Beihang University, Beijing 100191, China

Paper Link

Abstract


Spreadsheet table detection is the task of detecting all tables on a given sheet and locating their respective ranges. Automatic table detection is a key enabling technique and an initial step in spreadsheet data intelligence. However, the detection task is challenged by the diversity of table structures and table layouts on the spreadsheet. Considering the analogy between a cell matrix as spreadsheet and a pixel matrix as image, and encouraged by the successful application of Convolutional Neural Networks (CNN) in computer vision, we have developed TableSense, a novel end-to-end framework for spreadsheet table detection.

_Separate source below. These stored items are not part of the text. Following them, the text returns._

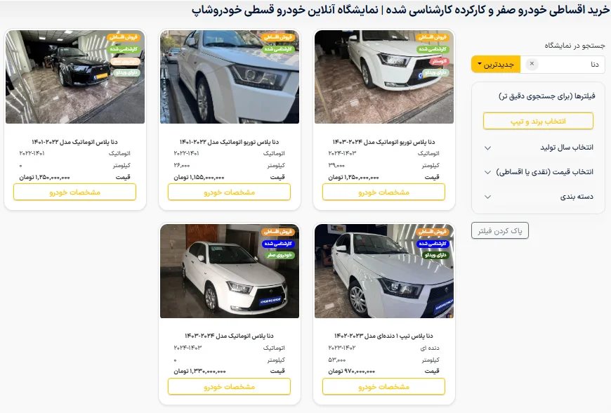Image resolution: width=611 pixels, height=413 pixels.
Task: Open the جدیدترین sort dropdown
Action: (496, 65)
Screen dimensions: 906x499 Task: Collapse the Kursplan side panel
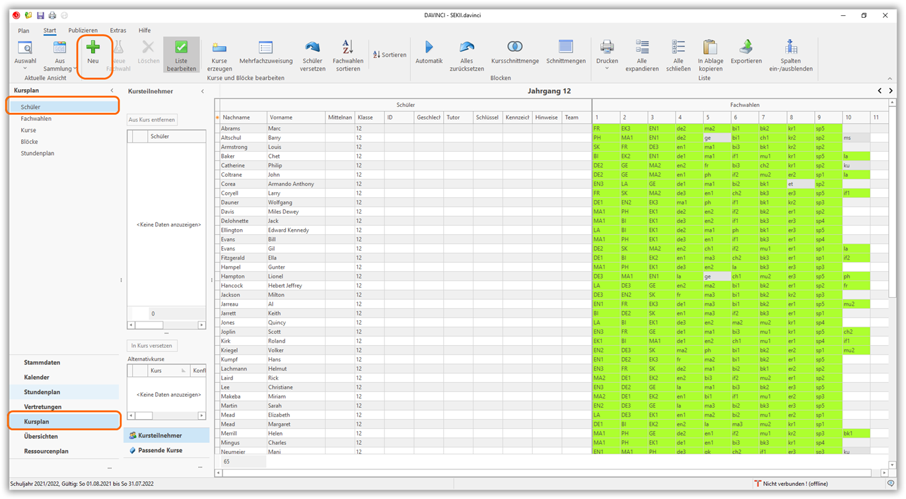tap(112, 90)
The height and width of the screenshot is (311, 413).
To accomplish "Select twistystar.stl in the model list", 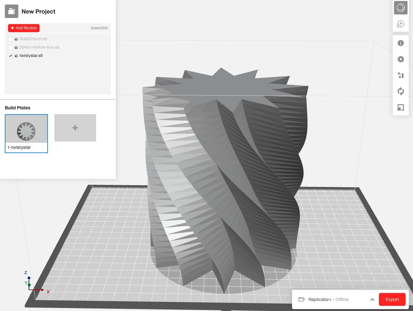I will point(31,56).
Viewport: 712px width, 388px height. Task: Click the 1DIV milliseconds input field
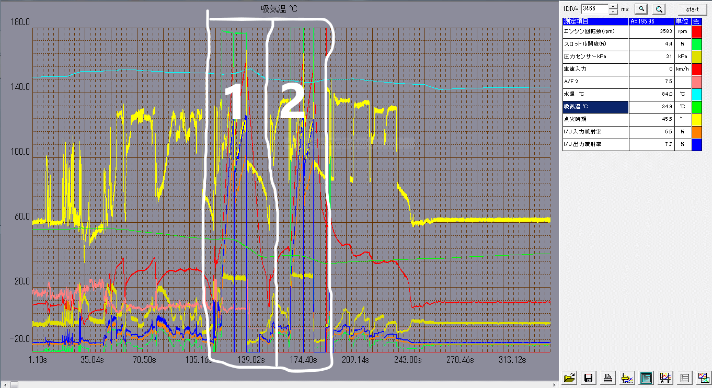pos(595,9)
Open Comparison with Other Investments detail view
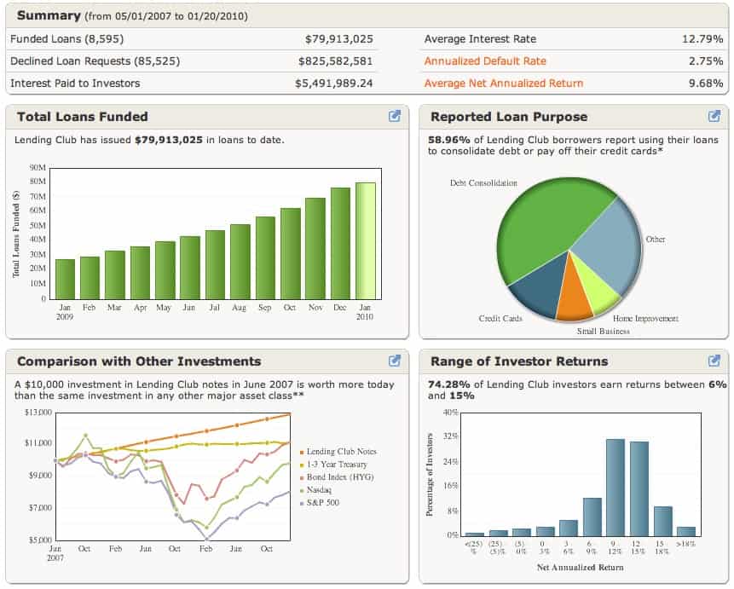Image resolution: width=734 pixels, height=589 pixels. (393, 361)
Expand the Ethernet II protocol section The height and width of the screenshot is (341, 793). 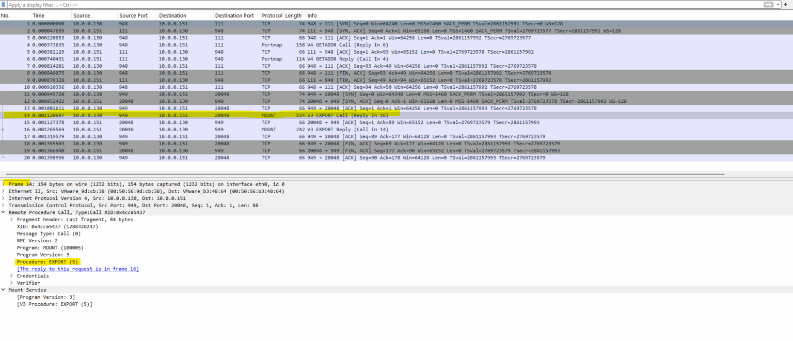click(3, 191)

First, we devise an effective cell featurization scheme to better leverage the rich information in each cell; second, we develop an enhanced convolutional neural network model for table detection to meet the domain-specific requirement on precise table boundary detection; third, we propose an effective uncertainty metric to guide an active learning based smart sampling algorithm, which enables the efficient build-up of a training dataset with 22,176 tables on 10,220 sheets with broad coverage of diverse table structures and layouts. Our evaluation shows that TableSense is highly effective with 91.3% recall and 86.5% precision in EoB-2 metric, a significant improvement over both the current detection algorithm that are used in commodity spreadsheet tools and state-of-the-art convolutional neural networks in computer vision.
Spreadsheets are a critical end-user development tool for data management and analysis. In spreadsheet data, the table is a key structure for data processing and information presentation. Automatic table detection is an important initial step for one-click intelligence features such as Ideas in Excel or Explore in Google Sheets, where insights can be recommended from the detected tables with automated end-to-end experience. Despite the importance of automatic table detection for spreadsheets, this problem has largely been overlooked for decades in both the research community and industry. Previous research on table detection has mainly targeted other media, e.g. HTML, images and PDFs. The aim is to retrieve (mostly likely single) table regions from the ambient text. 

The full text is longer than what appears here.